__Excerpt provided__:
Christopher Germer, Mindful Self-Compassion
  

BiographyChristopher Germer Clinical Psychologist

Christopher Germer, PhD is a clinical psychologist in private practice, specializing in mindfulness- and acceptance-based treatment. He has been integrating the principles and practices of meditation into psychotherapy since 1978. Dr. Germer is a clinical instructor in psychology at Harvard Medical School and a founding faculty member of the Institute for Meditation and Psychotherapy. He lectures internationally on mindfulness and self-compassion, is a co-editor of the professionally acclaimed book Mindfulness and Psychotherapy, and author of The Mindful Path to Self-Compassion: Freeing Yourself from Destructive Thoughts and Emotions.

 

Dr. Germer was raised in the New York metropolitan area and graduated from from Colby College, Waterville, Maine in 1974 with a BA in psychology. He then traveled abroad for three years, conducting research on selective attention in schizophrenia at the University Psychiatric Hospital in Tübingen, Germany, and a field study on indigenous mental health healing practices in India, under the guidance of the Bangalore National Institute of Mental Health. It was there that Dr. Germer became fascinated by the many varieties of yoga and meditation, and he returned to India over a dozen times to study with a variety of different teachers.

In 1978, Dr. Germer entered clinical psychology graduate school at Temple University, Philadelphia, Pennsylvania, receiving an MA degree in 1980 and a PhD in 1984. The title of his dissertation was “Contextual Treatment of Test Anxiety,” foreshadowing his interest in acceptance-based treatment of anxiety disorders.

After graduate school, Dr. Germer moved to Cambridge, Massachusetts, where he met his wife, Claire, a molecular biologist, and they have been living in Cambridge ever since. Dr. Germer opened a private practice in 1985, and also worked part-time in a state psychiatric hospital and consulted to a hospital for terminally-ill patients for just over 10 years. During most years since 1984, Dr. Germer has been providing supervision to trainees at The Cambridge Hospital as a clinical instructor in psychology at Harvard Medical School.

In 1985, Dr. Germer joined an ongoing, monthly study group on Buddhist psychology and psychotherapy. The Institute for Meditation and Psychotherapy was created out of that study group in 1996—an organization dedicated to teaching mental health professionals how to integrate ancient Buddhist psychology into effective modern psychotherapy. Decades of conversations came together in 2005 with the publishing of a co-edited book, Mindfulness and Psychotherapy. Mindfulness is the heart of Buddhist psychology, and interest in mindfulness and acceptance-based psychotherapy has recently blossomed to become a mainstream approach to psychotherapy.

Dr. Germer currently divides his time evenly between clinical practice and teaching/writing. He is a co-director of the annual Harvard Medical School “Meditation and Psychotherapy” conference. Dr. Germer is a committed student of insight meditation (vipassana) through the Insight Meditation Society in Barre, Massachusetts. His current clinical interest is the need for self-compassion, in addition to mindfulness, to manage intense and difficult emotions. Dr. Germer’s latest book, The Mindful Path to Self-Compassion: Freeing Yourself from Destructive Thoughts and Emotions, was written for a general audience as a step-by-step guide to the practice of mindful self-compassion.

__Work item 1__:
In the biography, write out the passage from "Dr. Germer was" up to and including "of different teachers.".
__Work item 2__:
Decide whether each statement agrees with the biography, and quote the words that settle it: (a) Germer earned his PhD at Temple University in 1984. (b) The Institute for Meditation and Psychotherapy was created in 1985. (c) Germer's wife, Claire, is a clinical psychologist.

__Listed entries__:

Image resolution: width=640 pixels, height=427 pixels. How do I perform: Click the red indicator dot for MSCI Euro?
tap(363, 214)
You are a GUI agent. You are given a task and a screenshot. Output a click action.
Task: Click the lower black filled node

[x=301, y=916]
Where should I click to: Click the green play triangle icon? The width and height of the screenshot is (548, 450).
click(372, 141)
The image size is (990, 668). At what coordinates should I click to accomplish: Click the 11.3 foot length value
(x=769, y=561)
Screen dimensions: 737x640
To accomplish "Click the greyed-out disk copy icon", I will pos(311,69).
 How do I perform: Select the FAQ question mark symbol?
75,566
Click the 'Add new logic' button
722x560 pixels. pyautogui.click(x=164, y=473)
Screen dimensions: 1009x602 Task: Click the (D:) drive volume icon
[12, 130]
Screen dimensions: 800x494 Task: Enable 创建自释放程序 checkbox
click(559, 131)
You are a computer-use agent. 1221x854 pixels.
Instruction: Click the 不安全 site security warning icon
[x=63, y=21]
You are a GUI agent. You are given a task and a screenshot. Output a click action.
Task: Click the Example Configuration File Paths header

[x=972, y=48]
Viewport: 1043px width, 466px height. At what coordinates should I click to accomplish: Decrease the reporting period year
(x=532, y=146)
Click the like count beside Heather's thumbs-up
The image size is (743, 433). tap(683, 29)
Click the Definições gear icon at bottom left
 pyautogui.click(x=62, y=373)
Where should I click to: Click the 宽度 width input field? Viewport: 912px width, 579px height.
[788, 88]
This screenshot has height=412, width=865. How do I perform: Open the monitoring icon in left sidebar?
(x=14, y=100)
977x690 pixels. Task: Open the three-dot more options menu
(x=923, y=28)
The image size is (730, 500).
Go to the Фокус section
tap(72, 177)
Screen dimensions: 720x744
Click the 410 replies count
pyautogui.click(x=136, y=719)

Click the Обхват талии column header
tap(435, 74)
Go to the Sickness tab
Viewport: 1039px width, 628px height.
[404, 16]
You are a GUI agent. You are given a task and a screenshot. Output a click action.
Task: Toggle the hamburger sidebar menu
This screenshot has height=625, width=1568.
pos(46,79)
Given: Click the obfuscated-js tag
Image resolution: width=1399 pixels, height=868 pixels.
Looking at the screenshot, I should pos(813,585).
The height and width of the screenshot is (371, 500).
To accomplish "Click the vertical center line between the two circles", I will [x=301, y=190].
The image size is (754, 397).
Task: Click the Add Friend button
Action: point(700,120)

__Expected output 1__:
Dr. Germer was raised in the New York metropolitan area and graduated from from Colby College, Waterville, Maine in 1974 with a BA in psychology. He then traveled abroad for three years, conducting research on selective attention in schizophrenia at the University Psychiatric Hospital in Tübingen, Germany, and a field study on indigenous mental health healing practices in India, under the guidance of the Bangalore National Institute of Mental Health. It was there that Dr. Germer became fascinated by the many varieties of yoga and meditation, and he returned to India over a dozen times to study with a variety of different teachers.

__Expected output 2__:
(a) Yes: "In 1978, Dr. Germer entered clinical psychology graduate school at Temple University, Philadelphia, Pennsylvania, receiving an MA degree in 1980 and a PhD in 1984."
(b) No: "The Institute for Meditation and Psychotherapy was created out of that study group in 1996"
(c) No: "his wife, Claire, a molecular biologist"